AVAILABLE DATA —
━━━━━━━━━━━━━━━━━━━━

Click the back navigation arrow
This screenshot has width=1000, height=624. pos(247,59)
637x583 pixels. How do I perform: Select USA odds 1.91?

━━━━━━━━━━━━━━━━━━━━

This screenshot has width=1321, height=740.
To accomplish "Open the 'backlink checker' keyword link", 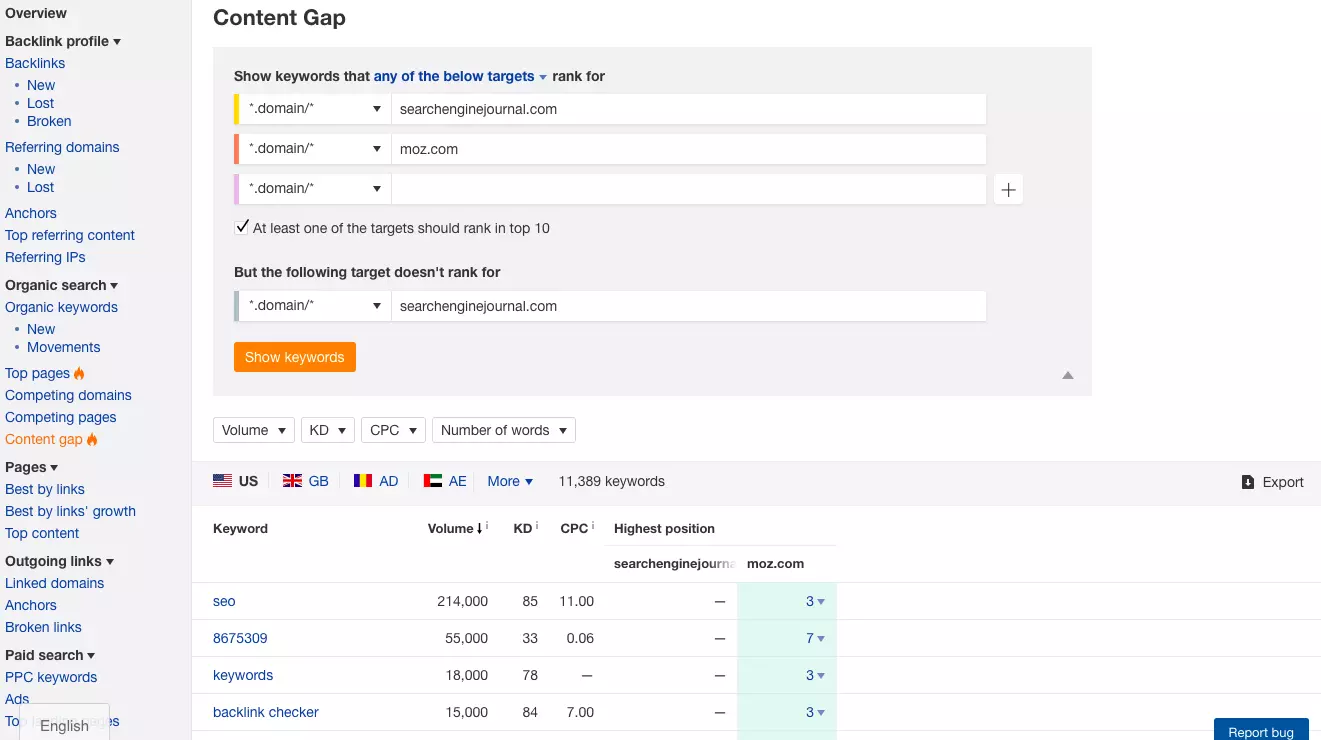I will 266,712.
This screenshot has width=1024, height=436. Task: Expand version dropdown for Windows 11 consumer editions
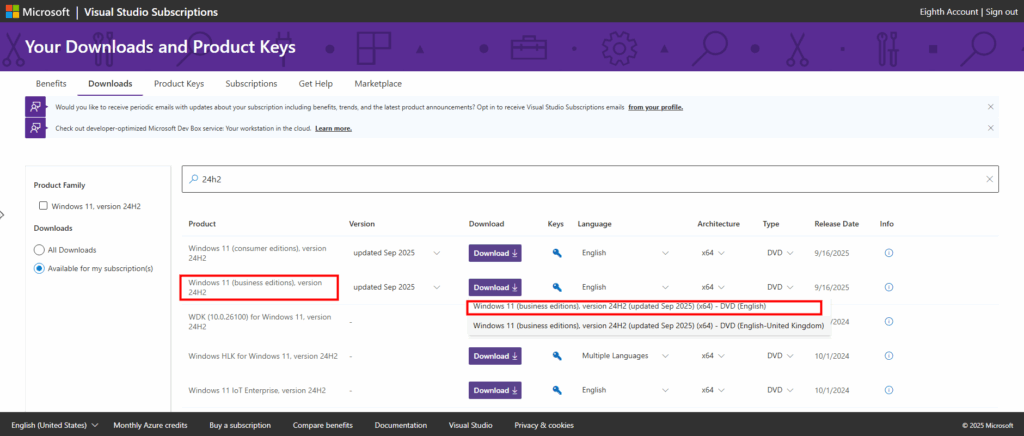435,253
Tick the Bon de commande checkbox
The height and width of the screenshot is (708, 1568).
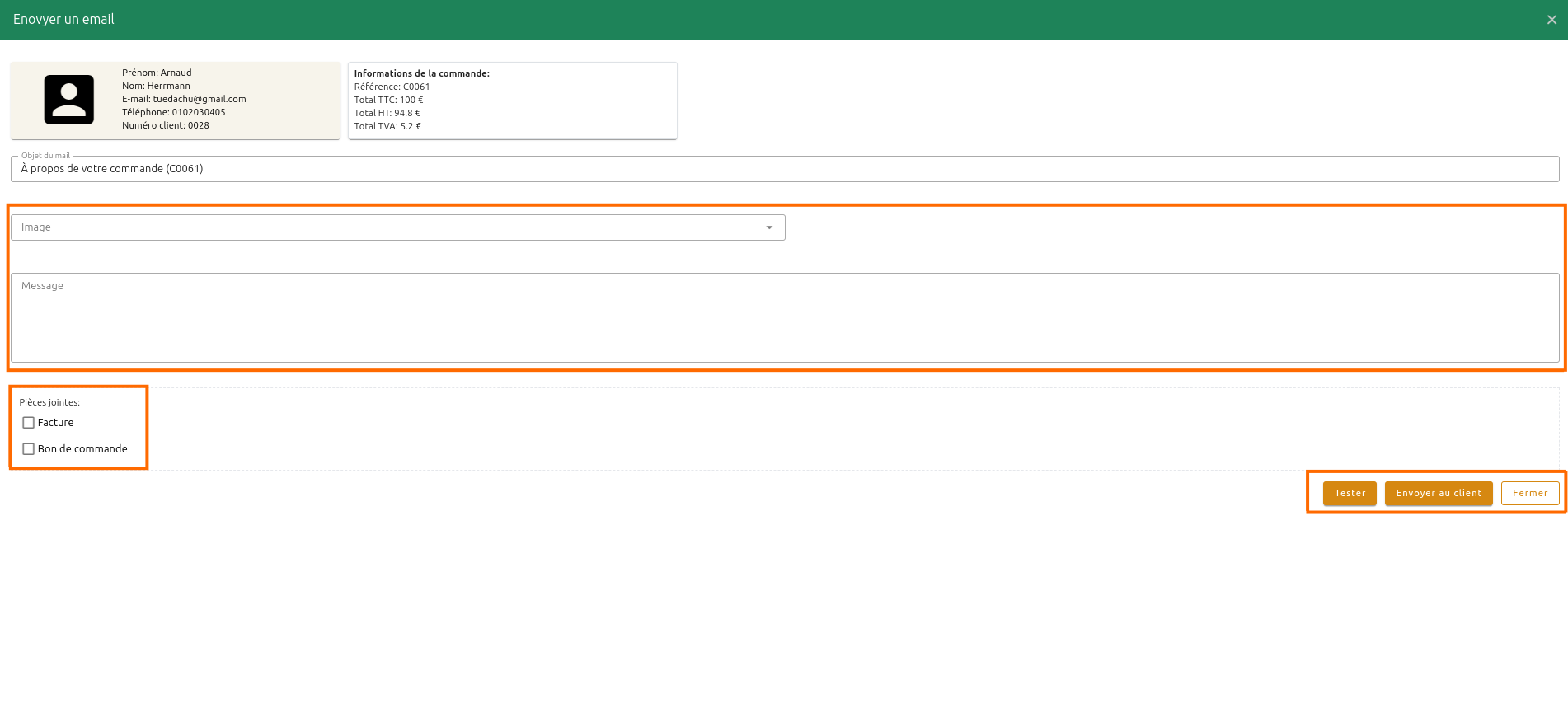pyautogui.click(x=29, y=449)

━━━━━━━━━━━━━━━━━━━━

PROBLEM DESCRIPTION —
Of the entries above, repeat exactly the lines from the line with "Click the back navigation arrow" through the line with "637x583 pixels. How", both of them included.

ANSWER TO THE PROBLEM —
Click the back navigation arrow
This screenshot has width=1000, height=624. pos(247,59)
637x583 pixels. How do I perform: Select USA odds 1.91?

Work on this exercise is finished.